Page text:
* begin *
“The fact remains that the four greatest novelists the world has ever known, Balzac, Dickens, Tolstoi and Dostoievsky, wrote their respective languages very indifferently. It proves that if you can tell stories, create character, devise incidents, and if you have sincerity and passion, it doesn’t matter a damn how you write.” — Somerset Maugham
The Corkscrew
CMU’s Kilroy
Just as Georgia Tech has George P. Burdell, Carnegie Mellon has Harry Q. Bovik, an invisible but dedicated student/researcher/ghost/mascot whose long tenure at the institution has produced an impressive list of achievements.
According to his personal page, Bovik has served as a science consultant to the Weekly World News, a White House fellow, and a project scientist at the Millenium Falcon Engineering Company.
Currently he’s a senior computer scientist at CMU, where his office is famously hard to find, and his work has inspired an annual conference.
Happily, he’s also kept up with the times: He has a LinkedIn profile and a Facebook page.
* end *
Source material:
* begin *
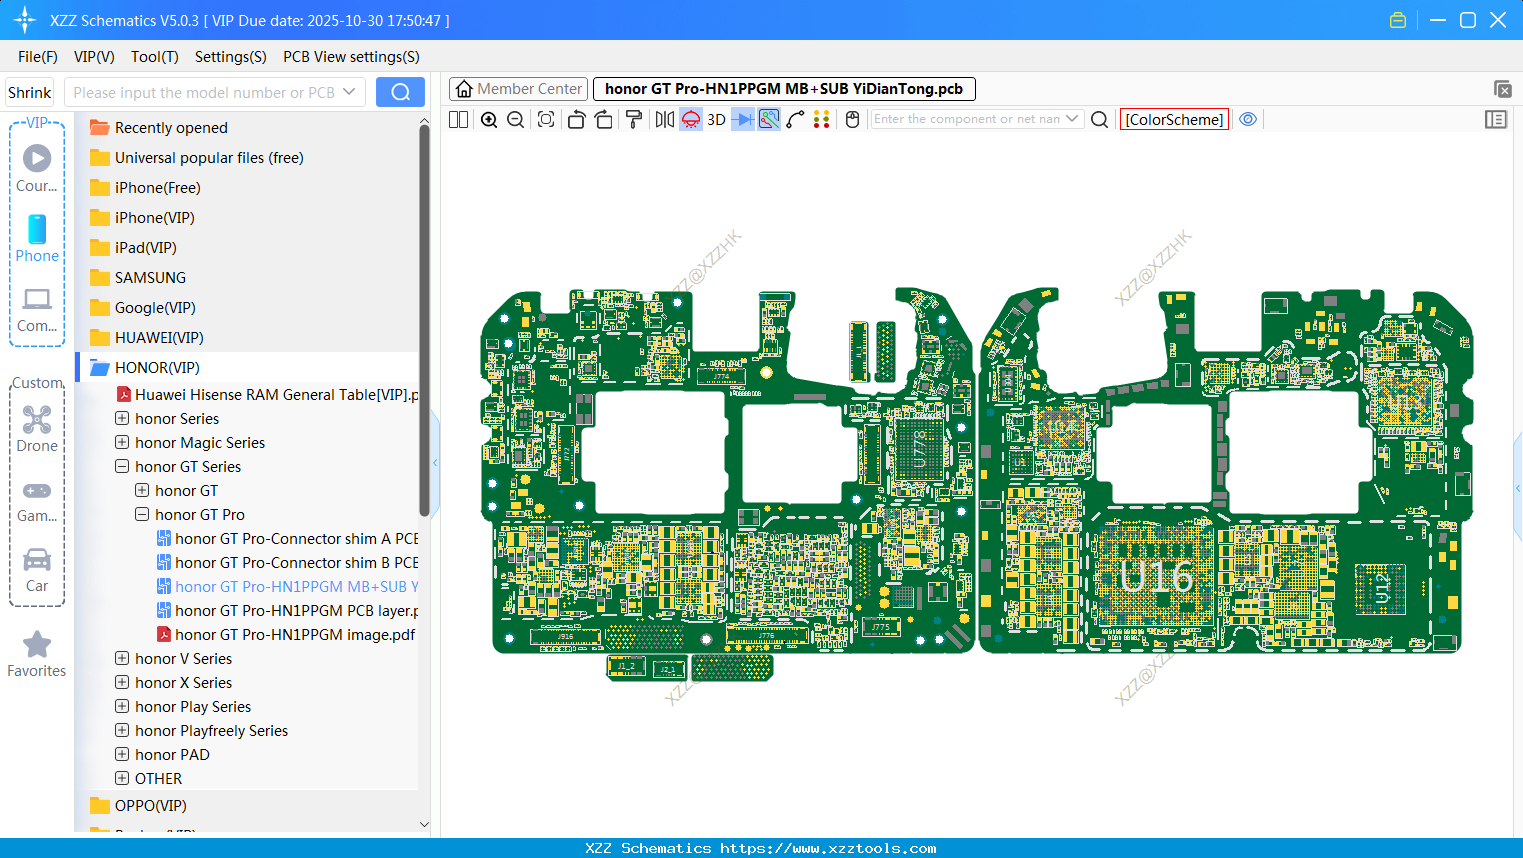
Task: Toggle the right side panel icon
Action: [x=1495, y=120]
* end *
* begin *
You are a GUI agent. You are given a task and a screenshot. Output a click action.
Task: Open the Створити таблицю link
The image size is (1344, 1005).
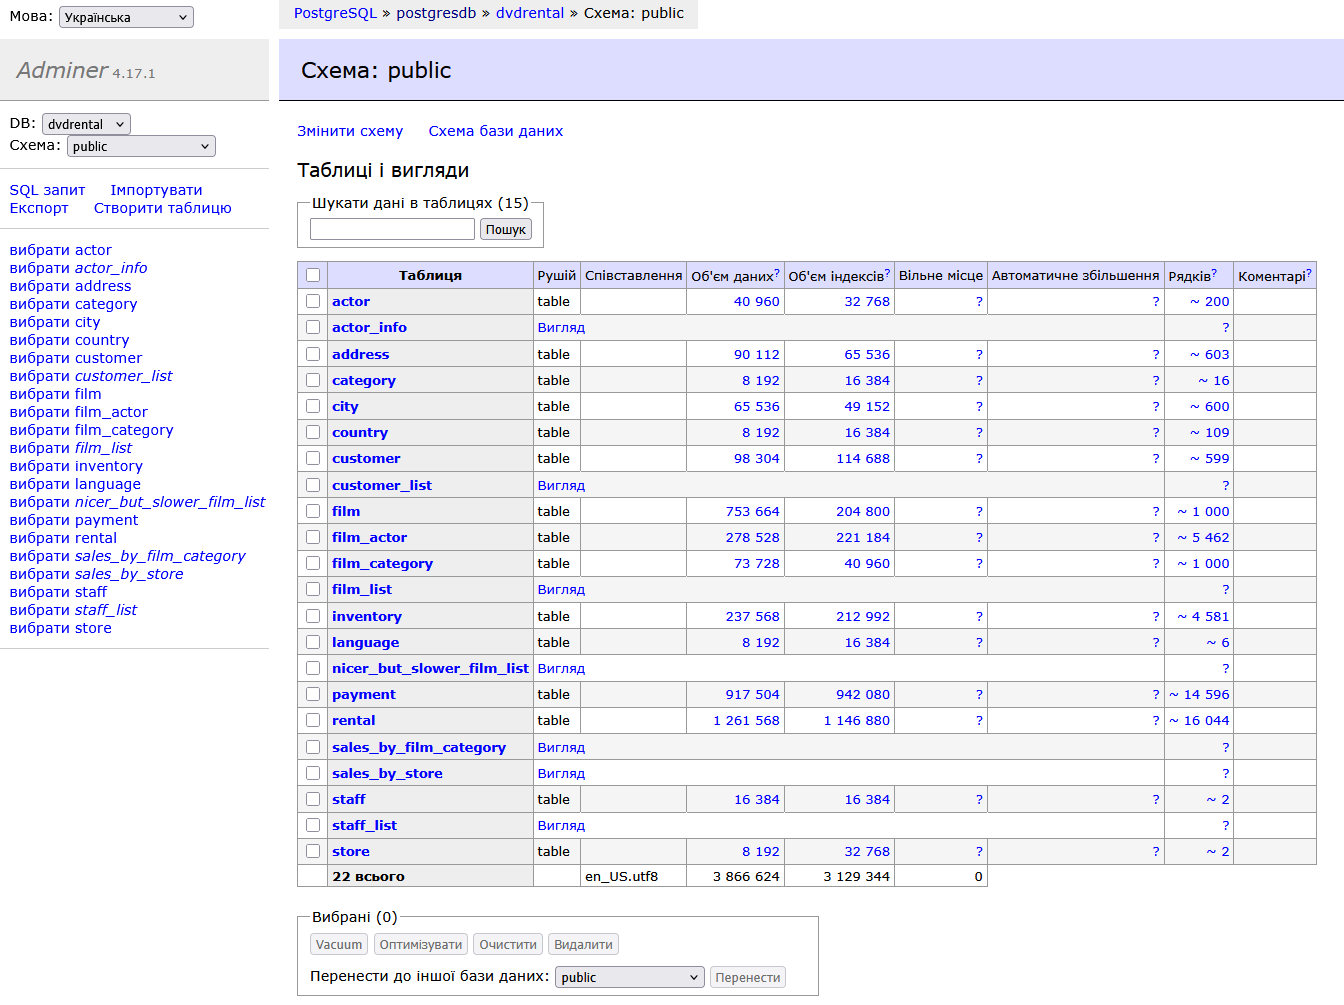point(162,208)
* end *
Stated task A:
Repeat the part of the Harry Q. Bovik piece from "According to his" to "Falcon Engineering Company." word for word.
Stated task B:
Turn the rows from the line with "You are a GUI" to the line with "point(162,208)" into a Markdown table with the columns Index and Entry. Skip blank lines and leave the pictures out.

Complete answer A:
According to his personal page, Bovik has served as a science consultant to the Weekly World News, a White House fellow, and a project scientist at the Millenium Falcon Engineering Company.

Complete answer B:
| Index | Entry |
|---|---|
| 1 | You are a GUI agent. You are given a task and a screenshot. Output a click action. |
| 2 | Task: Open the Створити таблицю link |
| 3 | The image size is (1344, 1005). |
| 4 | point(162,208) |